The Constitution of the United States pronounces that one of the primary purposes of the American government is to “provide for the common defense.” The country's national security strategy is the plan for how its defense institutions intend to protect its citizens. This plan consists of guiding principles which change over time with global trends and the power of the country itself.
The principles in the national security strategy determine the specific actions the United States will take in defense matters. This is similar to the way in which a general's strategy for winning a battle will determine the individual orders he or she will issue to his or her troops. By laying out national priorities and identifying prominent threats, the actions the United States takes in defense matters work towards a common set of security goals. These priorities are set by the President of the United States, in consultation with his national security advisers and the country's Department of Defense.
America's national security policy is largely influenced by the country's military and economic power at a particular moment in time. When the country is less powerful in comparison to other countries, its strategy will emphasize avoiding conflict. President George Washington, the first American president, made a point of keeping the young United States from being drawn into the conflicts of more powerful European nations. Many years later, American presidents who presided over a much more powerful country entered two world wars to promote the nation's security.
Diplomacy and the country's choice of allies are also shaped by its national security strategy. Those countries that are more helpful in confronting what the United States identifies as present threats to its security will receive preferential treatment in foreign aid, military aid, and other diplomatic negotiations. As these perceived threats change, so do the alliances on which the nation places the most value.

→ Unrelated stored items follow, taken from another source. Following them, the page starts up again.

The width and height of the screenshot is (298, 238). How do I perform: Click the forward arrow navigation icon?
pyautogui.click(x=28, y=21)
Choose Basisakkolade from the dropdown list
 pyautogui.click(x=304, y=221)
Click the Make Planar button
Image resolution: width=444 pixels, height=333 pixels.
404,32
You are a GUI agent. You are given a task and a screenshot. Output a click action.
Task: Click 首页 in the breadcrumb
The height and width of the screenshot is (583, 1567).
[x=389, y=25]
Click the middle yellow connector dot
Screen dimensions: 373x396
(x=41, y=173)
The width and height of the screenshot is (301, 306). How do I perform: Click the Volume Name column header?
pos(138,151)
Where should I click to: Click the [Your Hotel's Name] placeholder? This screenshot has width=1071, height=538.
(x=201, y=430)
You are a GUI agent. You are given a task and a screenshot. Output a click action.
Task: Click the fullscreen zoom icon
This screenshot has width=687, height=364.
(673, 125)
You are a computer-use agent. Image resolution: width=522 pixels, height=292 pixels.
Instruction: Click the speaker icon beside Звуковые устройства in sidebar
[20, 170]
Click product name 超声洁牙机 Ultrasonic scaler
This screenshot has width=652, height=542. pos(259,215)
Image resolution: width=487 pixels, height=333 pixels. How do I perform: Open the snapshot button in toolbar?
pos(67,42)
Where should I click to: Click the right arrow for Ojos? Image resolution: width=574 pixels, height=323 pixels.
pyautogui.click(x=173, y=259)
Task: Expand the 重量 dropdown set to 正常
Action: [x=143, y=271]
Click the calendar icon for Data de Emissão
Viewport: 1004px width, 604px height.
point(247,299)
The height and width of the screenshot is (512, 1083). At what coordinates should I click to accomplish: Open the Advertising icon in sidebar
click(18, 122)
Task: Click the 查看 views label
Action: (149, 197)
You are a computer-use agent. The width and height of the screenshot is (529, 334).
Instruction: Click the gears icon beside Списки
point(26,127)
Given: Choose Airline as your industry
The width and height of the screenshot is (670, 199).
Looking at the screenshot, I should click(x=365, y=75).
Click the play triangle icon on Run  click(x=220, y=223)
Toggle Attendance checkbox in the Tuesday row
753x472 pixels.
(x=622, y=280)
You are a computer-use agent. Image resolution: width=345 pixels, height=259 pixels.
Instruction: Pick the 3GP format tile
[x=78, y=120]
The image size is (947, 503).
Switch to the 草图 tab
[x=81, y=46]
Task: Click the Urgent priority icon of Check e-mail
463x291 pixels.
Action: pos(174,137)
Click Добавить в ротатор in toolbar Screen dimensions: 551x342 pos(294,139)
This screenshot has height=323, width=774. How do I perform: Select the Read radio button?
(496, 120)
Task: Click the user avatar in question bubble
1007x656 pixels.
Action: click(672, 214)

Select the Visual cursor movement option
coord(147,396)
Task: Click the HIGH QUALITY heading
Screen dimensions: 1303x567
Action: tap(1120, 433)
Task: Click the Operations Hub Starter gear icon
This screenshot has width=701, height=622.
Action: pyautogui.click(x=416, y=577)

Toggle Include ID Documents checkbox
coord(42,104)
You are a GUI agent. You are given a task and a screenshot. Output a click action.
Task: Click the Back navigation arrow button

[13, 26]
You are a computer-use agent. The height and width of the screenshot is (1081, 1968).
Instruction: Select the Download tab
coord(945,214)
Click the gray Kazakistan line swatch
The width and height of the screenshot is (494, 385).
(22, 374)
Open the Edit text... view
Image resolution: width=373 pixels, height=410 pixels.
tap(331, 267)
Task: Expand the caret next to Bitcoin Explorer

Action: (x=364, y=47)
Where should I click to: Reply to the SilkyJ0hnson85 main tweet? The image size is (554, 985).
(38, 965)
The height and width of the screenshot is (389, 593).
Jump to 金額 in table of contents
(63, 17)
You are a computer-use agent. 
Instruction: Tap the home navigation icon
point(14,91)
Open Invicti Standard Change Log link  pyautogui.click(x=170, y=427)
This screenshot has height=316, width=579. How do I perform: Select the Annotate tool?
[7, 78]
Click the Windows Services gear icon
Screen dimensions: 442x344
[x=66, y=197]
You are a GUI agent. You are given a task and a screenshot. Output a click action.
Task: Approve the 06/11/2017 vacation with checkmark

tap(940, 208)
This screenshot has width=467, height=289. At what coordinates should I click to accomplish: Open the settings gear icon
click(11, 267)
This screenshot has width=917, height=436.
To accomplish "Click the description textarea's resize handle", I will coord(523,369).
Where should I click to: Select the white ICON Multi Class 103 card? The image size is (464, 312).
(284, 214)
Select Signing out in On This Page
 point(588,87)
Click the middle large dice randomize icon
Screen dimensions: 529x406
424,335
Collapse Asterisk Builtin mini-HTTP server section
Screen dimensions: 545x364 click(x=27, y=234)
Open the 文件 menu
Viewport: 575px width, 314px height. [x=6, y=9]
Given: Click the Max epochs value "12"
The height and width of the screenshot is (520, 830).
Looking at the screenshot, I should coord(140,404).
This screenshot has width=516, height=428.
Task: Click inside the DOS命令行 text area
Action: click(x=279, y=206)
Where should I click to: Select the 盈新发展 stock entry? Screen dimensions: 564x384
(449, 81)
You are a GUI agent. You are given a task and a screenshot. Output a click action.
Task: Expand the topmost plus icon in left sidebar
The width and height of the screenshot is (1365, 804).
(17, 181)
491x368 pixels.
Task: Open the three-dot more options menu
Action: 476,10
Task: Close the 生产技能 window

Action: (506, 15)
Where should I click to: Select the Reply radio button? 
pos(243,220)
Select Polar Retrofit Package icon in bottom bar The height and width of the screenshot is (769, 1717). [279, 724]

The threats that its national security strategy identifies as being the most prominent will determine the nature, or attitude, assumed by the United States military. During the Cold War, when the nation identified a conventional conflict with member nations of the Soviet Bloc as a leading threat, the nation built up a large military that was trained and equipped to fight conventional battles. In the early part of the 21st century, when the nation was fighting insurgencies against governments it was supporting, the United States shifted its training and resources to focus on asymmetrical warfare.